È in questa ottica che nei giorni scorsi, ancor prima dell’iniziativa spagnola, abbiamo predisposto la lettera-appello al Presidente del Consiglio Giuseppe Conte di non dimenticarsi delle donne che subiscono violenza e di mostrare loro la vicinanza delle istituzioni. Nella conferenza stampa che preannunciava la stretta ulteriore alle disposizioni già emanate, una frase ha colpito più delle altre. Il premier ha rassicurato i cittadini che lo “Stato c’è”. È così: le cose cambiano quando lo Stato si mette in prima linea per fare in modo che le cose cambino per davvero e non si tira indietro.

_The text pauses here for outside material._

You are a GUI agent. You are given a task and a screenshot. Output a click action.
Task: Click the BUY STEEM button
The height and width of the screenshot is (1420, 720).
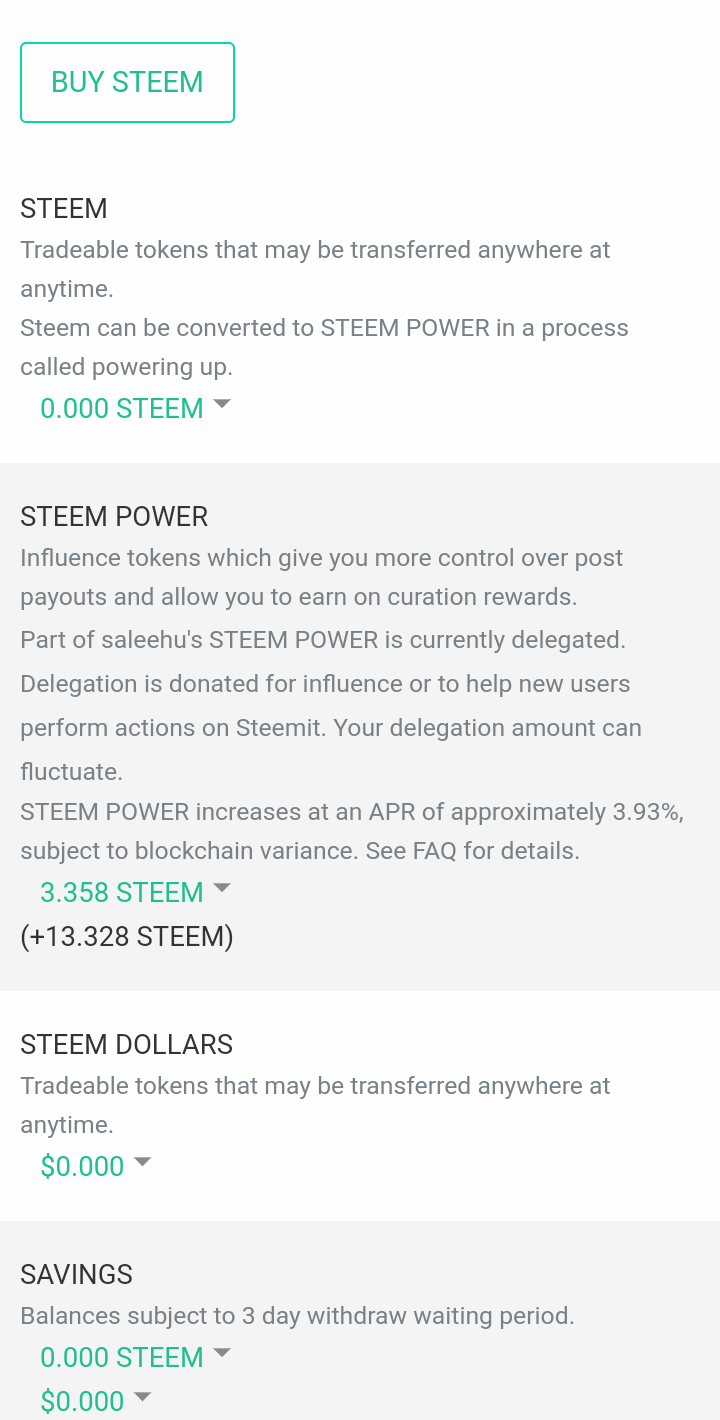127,82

È questa la natura di una lettera appello, di cui sono promotrice insieme a Fabrizia Giuliani, indirizzata a Conte e ai ministri Luciana Lamorgese, Roberto Speranza, Nunzia Catalfo, Alfonso Bonafede e Roberto Gualtieri e al Sottosegretario Andrea Martella: avviare una campagna di comunicazione pubblica che segnali la presenza dello Stato mediante la diffusione del numero verde 1522 al quale le donne possono rivolgersi per denunciare le violenza subite, oppure scaricare le app che permettono di non doversi nascondere per parlare e che attivano un sistema di geo-localizzazione per cui le forze dell’ordine possono intervenire.
Abbiamo chiesto di dare un senso a tutto il lavoro che è stato egregiamente svolto dalle nostre istituzioni sul piano normativo per l’adeguamento delle legislazione in questa materia e adottare ogni misura necessaria, nei luoghi di raccolta delle denunce e nei luoghi di cura, perché si vigili in maniera capillare sull’applicazione di questa raffinata e completa procedura. Non dimentichiamoci delle donne, l’emergenza nell’emergenza. Facciamo come in Spagna.